But – no. The highest instance of deaths by drowning was in retirees – anyone over the age of 65. When you consider this, it makes sense – we bring our kids to swim lessons every week, they’re not allowed near the water without supervision AND they’re never left alone in the tub. Yes, that’s right, part
of what drives this number up for the senior population is accidental drownings in the bathtub – 60% of bathtub drownings were people over the age of 65.
After the elderly, it’s obviously young kids who drown most commonly, right? Again, that’s incorrect. The next two age groups with the highest instance of drowning deaths were 55 to 59-year-olds and 20 to 24-year-olds. These stats will make more sense once we review WHY people drown in part 2.
Now, this isn’t to say that you should leave your kids alone around the pool. Or that you should hire a lifeguard to watch over your bathtub. But, these stats serve as food for thought. While it’s understandably many people’s first priority to keep kids safe around the water, adults can drown too. We should work to be vigilant in keeping EVERYONE safe. How great would it be to see these numbers drop dramatically across the board?
Unsurprisingly, the majority of water related deaths occurred between May and September, the busiest time for activities on the water. There’s a huge spike in July, with 19% of all fatalities for the year occurring then. These numbers make sense – there are few seasonal winter activities that see people go near water. While accidents do happen while snowmobiling or ice fishing, these activities are relatively uncommon and deaths related to them are low.

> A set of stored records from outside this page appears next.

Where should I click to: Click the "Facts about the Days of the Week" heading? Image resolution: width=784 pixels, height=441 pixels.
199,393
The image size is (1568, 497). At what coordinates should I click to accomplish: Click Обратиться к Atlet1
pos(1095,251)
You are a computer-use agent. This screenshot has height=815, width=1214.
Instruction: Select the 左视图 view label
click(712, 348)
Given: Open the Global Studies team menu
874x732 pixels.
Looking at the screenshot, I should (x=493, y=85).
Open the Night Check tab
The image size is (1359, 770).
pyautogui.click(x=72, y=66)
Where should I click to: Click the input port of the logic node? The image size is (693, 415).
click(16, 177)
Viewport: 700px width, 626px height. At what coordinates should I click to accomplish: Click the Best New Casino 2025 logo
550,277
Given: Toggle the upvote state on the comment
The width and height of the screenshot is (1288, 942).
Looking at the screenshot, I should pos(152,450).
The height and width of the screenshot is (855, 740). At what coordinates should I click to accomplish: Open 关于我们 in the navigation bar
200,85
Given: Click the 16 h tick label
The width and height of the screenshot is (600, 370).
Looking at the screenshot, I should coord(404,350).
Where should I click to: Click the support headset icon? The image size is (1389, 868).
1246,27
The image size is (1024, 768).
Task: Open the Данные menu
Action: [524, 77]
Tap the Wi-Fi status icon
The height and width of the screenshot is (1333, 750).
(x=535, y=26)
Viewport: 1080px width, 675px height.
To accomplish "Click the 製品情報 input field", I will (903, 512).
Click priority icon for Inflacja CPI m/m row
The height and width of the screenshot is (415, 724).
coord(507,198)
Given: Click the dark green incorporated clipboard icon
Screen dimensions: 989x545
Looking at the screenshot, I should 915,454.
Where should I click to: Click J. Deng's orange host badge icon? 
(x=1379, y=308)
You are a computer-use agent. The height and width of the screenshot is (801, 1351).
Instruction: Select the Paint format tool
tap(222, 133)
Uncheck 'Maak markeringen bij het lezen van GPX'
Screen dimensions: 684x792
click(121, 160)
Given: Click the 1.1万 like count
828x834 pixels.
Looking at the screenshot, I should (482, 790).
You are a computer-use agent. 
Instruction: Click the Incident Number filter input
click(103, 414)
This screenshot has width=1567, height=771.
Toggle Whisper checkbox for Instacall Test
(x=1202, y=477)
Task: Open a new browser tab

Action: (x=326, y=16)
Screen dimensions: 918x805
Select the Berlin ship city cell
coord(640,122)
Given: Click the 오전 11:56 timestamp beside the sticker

So we know what time of year contributes most to our drowning risk – does it get more specific, though? According to the Lifesaving Society, 53% of water related deaths occurred on the weekend (which they define as Friday, Saturday and Sunday). Which makes sense, since the weekends are when most people engage in leisure activities like swimming or boating.
Based on these stats, the most common place for drowning deaths to occur was in lakes, with a whopping 44% overall. The next highest risk location was in rivers or streams, with 22%. Basically, natural bodies of water are where the most incidents occurred.
Private pools accounted for 11% of drowning deaths. The Lifesaving Society highlights that the group most at risk in this setting was children under the age of 5, with 40% of all drowning deaths in kids this age having occurred in backyard pools. This number will become more understandable (but no less sad) when we look at WHY people drown in part 2.
We know who is most at risk, where the most deaths occur and when – but what are people doing most commonly when they die in the water? Overwhelmingly, fatalities occurred when people were engaged in recreational activities, with 62% of deaths.
In 36% of water-related deaths that occurred during a recreational activity, the victim was swimming. This is a staggering number when you consider that it’s twice as high as the next activity on that list: walking, running or playing near the water.
What can we do with these stats? The reason we’re sharing these numbers isn’t to scare you. It’s actually the opposite – knowing the risks and where the most fatalities occur empowers you to prevent similar incidents from happening.